Papua No. 1 News Portal | Jubi
Jayapura, Jubi – Kerjasama antara wilayah Pasifik Selatan sudah lama berlangsung jauh sebelum Papua Barat menjadi bagian dari wilayah Negara Kesatuan Republik Indonesia. Sewaktu Papua Barat masih bernama Nederlands Nieuw Guinea kerjasama ekonomi dan pendidikan mulai digalakkan sejak 1947, setelah Perang Dunia Kedua.
Dalam Perjanjian Canberra 1948 terutama tanggung jawab negara-negara penjajah terhadap masa depan masyarakat di wilayah Pasifik Selatan untuk menempuh kemerdekaannya nanti.
Perjanjian Canberra 1947 melahirkan gagasan terbentuknya South Pasific Commision (SPC), yang salah satu tugasnya adalah mengambil kebijakan dengan membuat rencana dan mengusulkan untuk pembangunan di bidang ekonomi dan sosial bagi penduduk di Kepulauan Pasifik Selatan.

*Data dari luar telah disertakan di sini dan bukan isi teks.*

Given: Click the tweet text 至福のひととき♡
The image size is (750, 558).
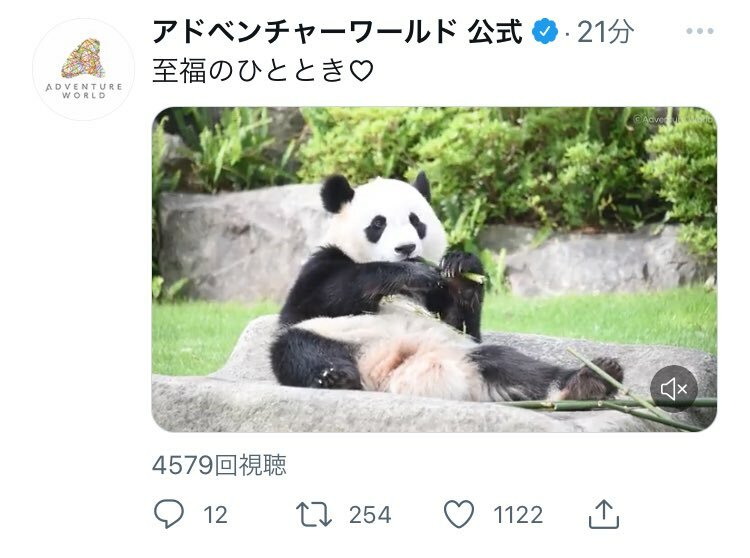Looking at the screenshot, I should tap(263, 71).
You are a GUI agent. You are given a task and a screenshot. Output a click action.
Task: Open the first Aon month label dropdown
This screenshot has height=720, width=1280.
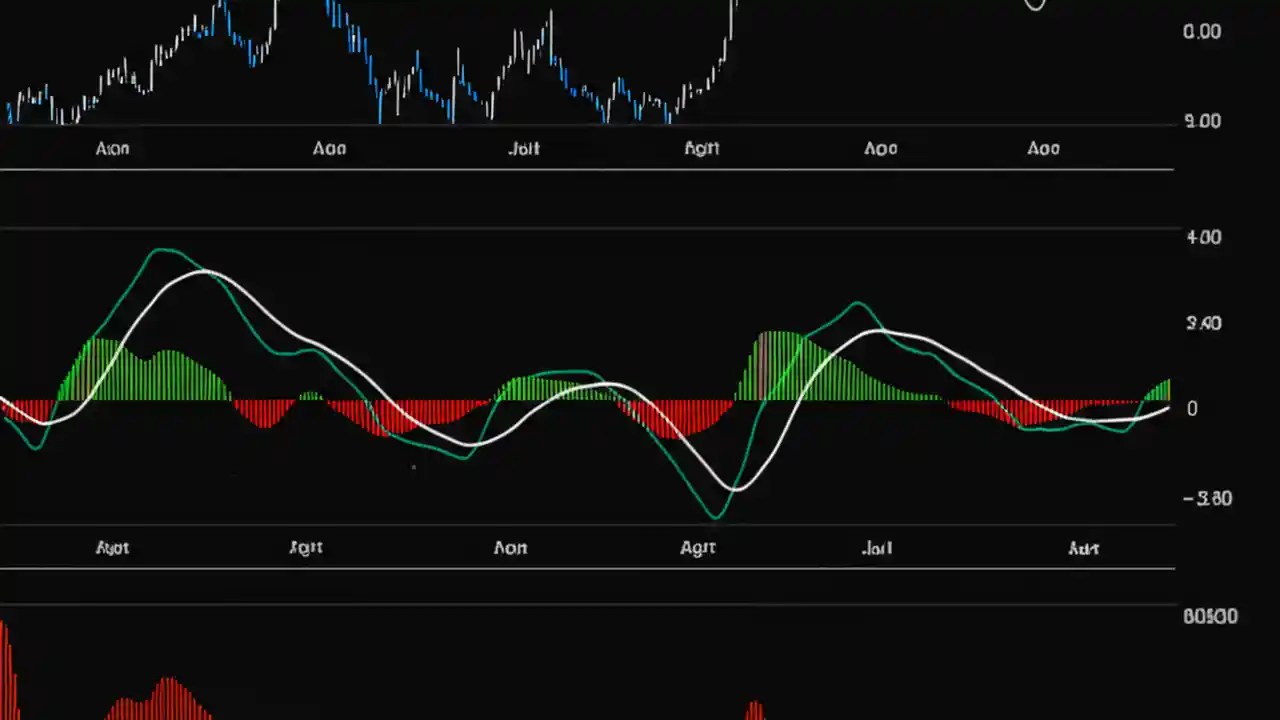point(112,148)
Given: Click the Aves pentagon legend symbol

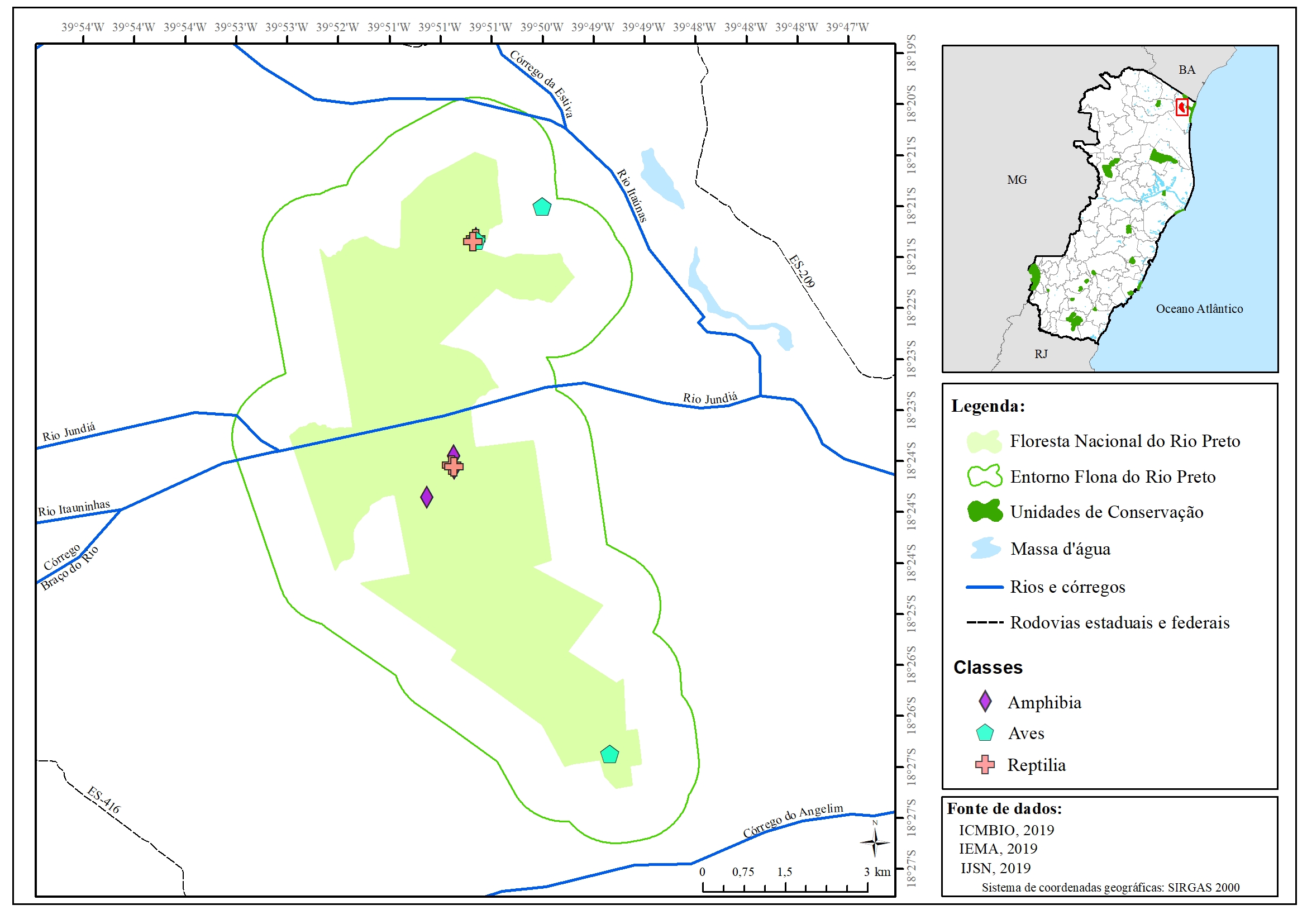Looking at the screenshot, I should pyautogui.click(x=985, y=734).
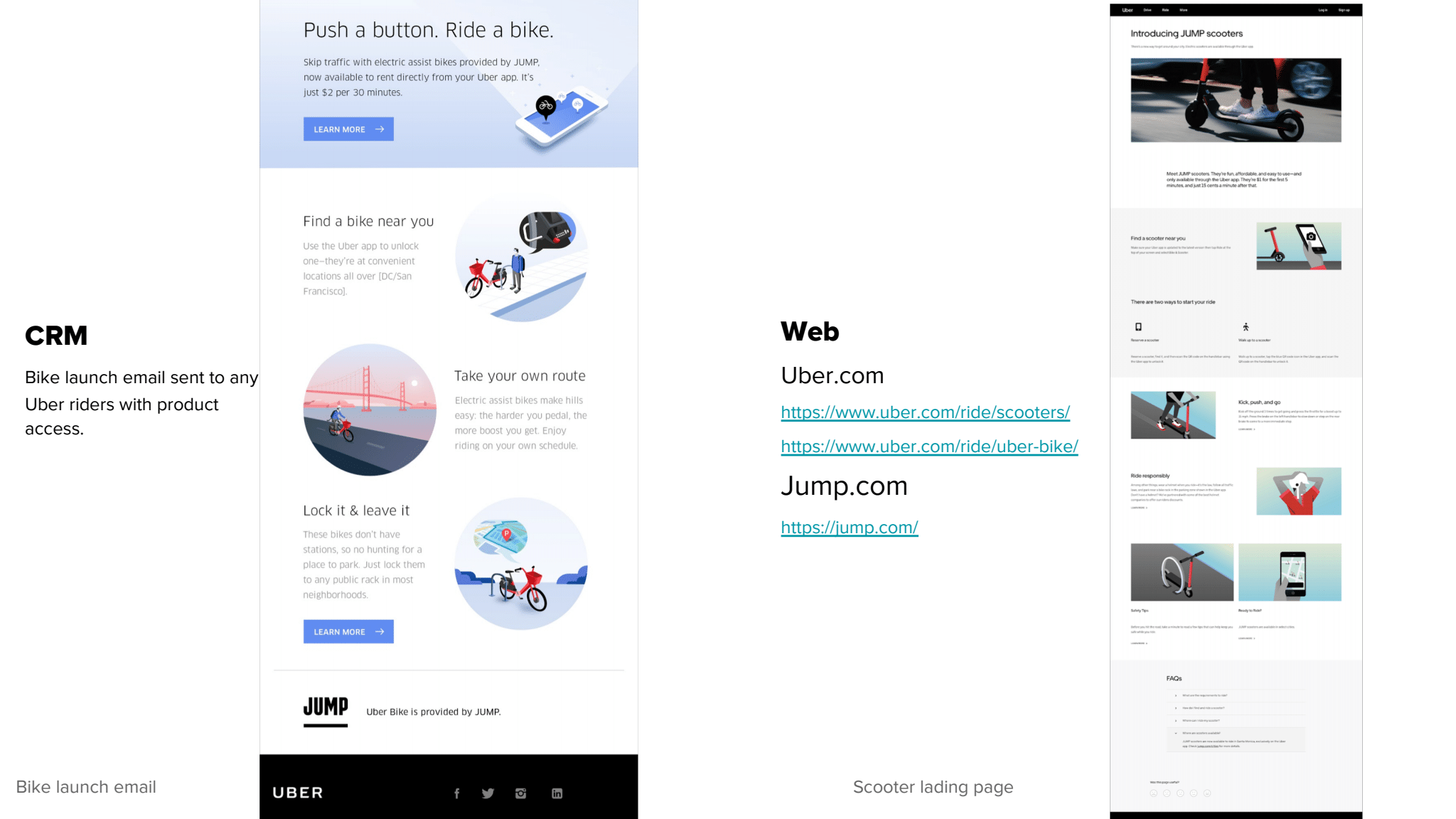Click the Reserve a scooter phone icon
This screenshot has width=1456, height=819.
click(1138, 327)
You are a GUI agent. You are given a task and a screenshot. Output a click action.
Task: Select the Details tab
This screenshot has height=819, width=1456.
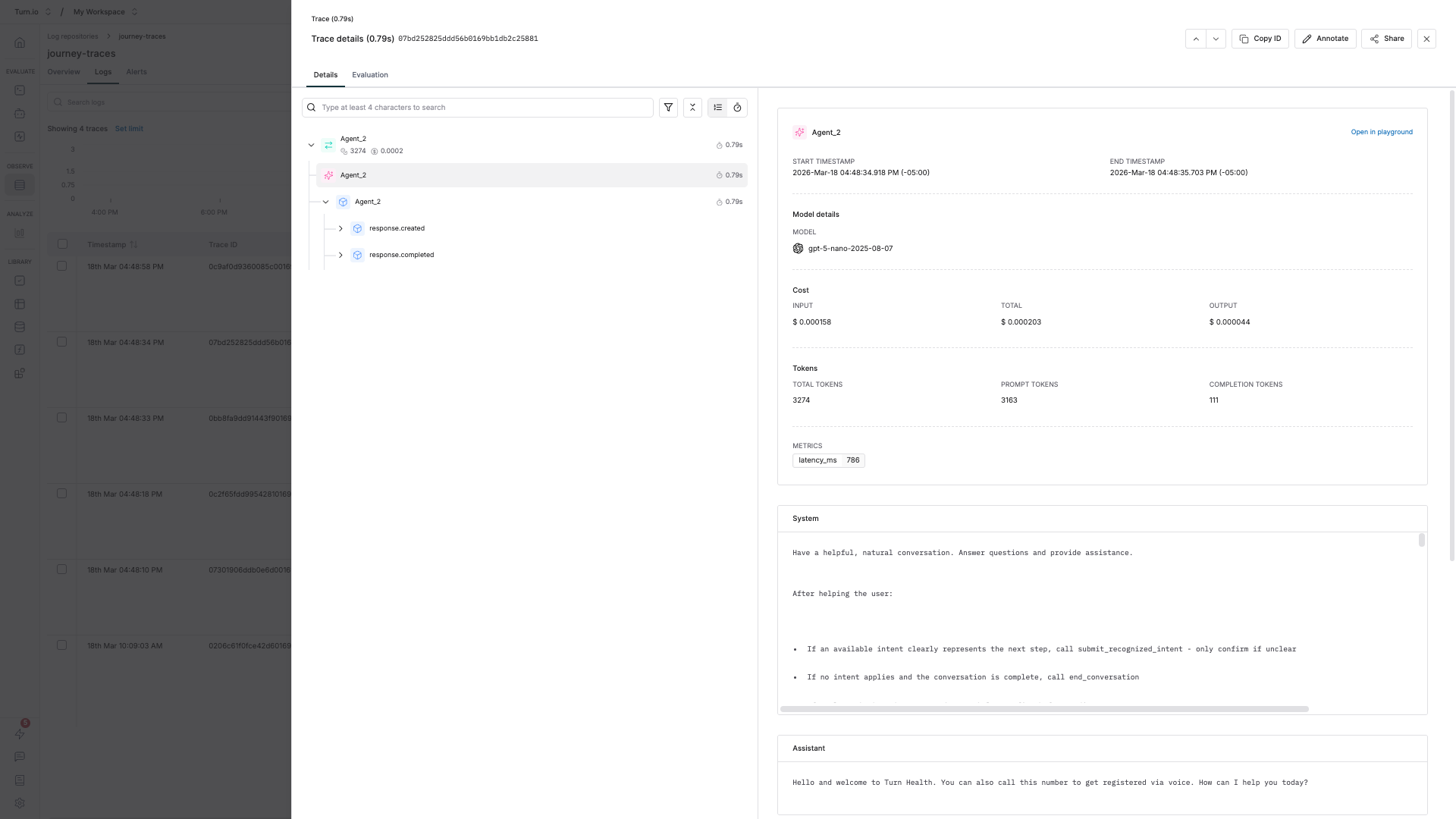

Dalam konferensi SPC harus melibatkan tokoh-tokoh masyarakat penduduk pribumi sebagai utusan karena pada akhirnya mereka yang terlibat dan bertanggung jawab dalam masa depan wilayah mereka masing-masing.
Tokoh-tokoh Papua Barat atau Nederlands Nieuw Guinea yang pernah mengikuti konferensi ini antara lain Markus Kaisiepo, Th Messet, FKT Poana, Haji Raja Rumbati, dan Nicolas Jouwe.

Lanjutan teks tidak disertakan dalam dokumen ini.